== Segment start ==
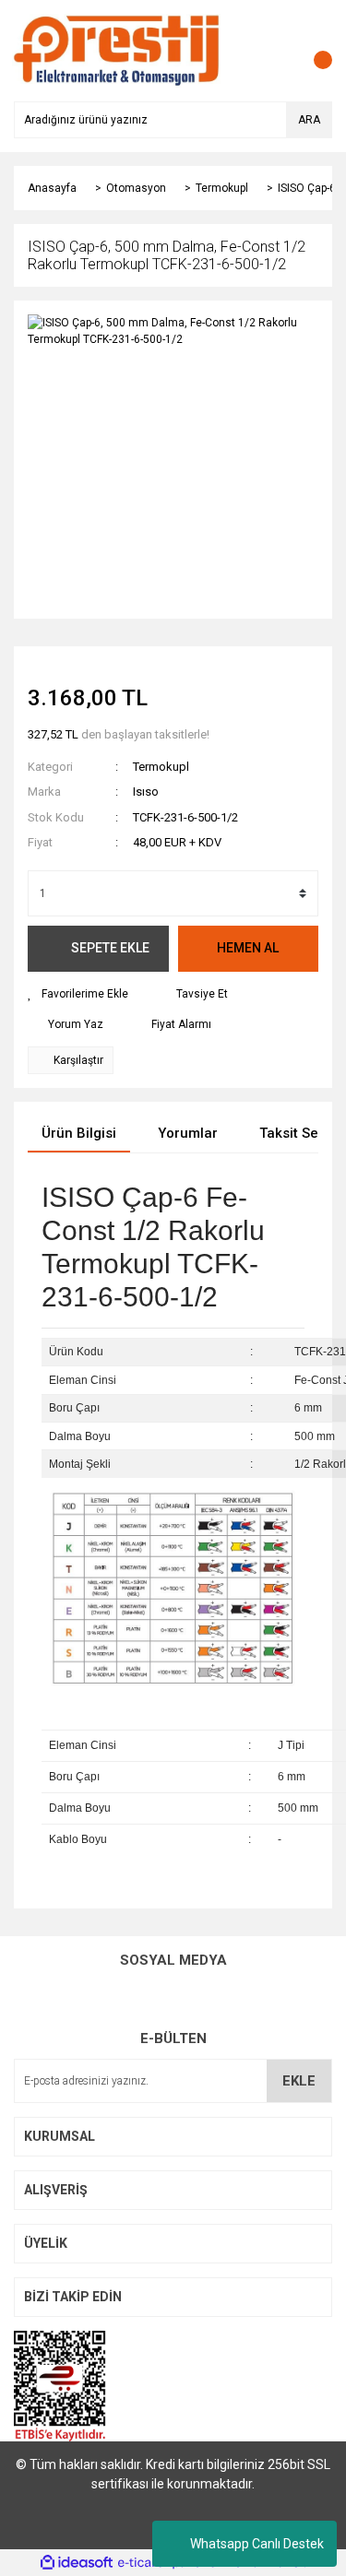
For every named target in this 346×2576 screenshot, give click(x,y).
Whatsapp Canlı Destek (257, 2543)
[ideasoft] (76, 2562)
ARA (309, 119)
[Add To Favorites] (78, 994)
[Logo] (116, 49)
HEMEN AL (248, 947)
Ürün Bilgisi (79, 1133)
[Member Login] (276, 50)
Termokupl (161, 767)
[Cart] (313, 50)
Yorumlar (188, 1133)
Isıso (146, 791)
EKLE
== Segment end ==
Aim of the task: Exactly as written, give the entries above again, with no images.

Answer section:
For every named target in this 346×2576 screenshot, give click(x,y).
Whatsapp Canlı Destek (257, 2543)
[ideasoft] (76, 2562)
ARA (309, 119)
[Add To Favorites] (78, 994)
[Logo] (116, 49)
HEMEN AL (248, 947)
Ürün Bilgisi (79, 1133)
[Member Login] (276, 50)
Termokupl (161, 767)
[Cart] (313, 50)
Yorumlar (188, 1133)
Isıso (146, 791)
EKLE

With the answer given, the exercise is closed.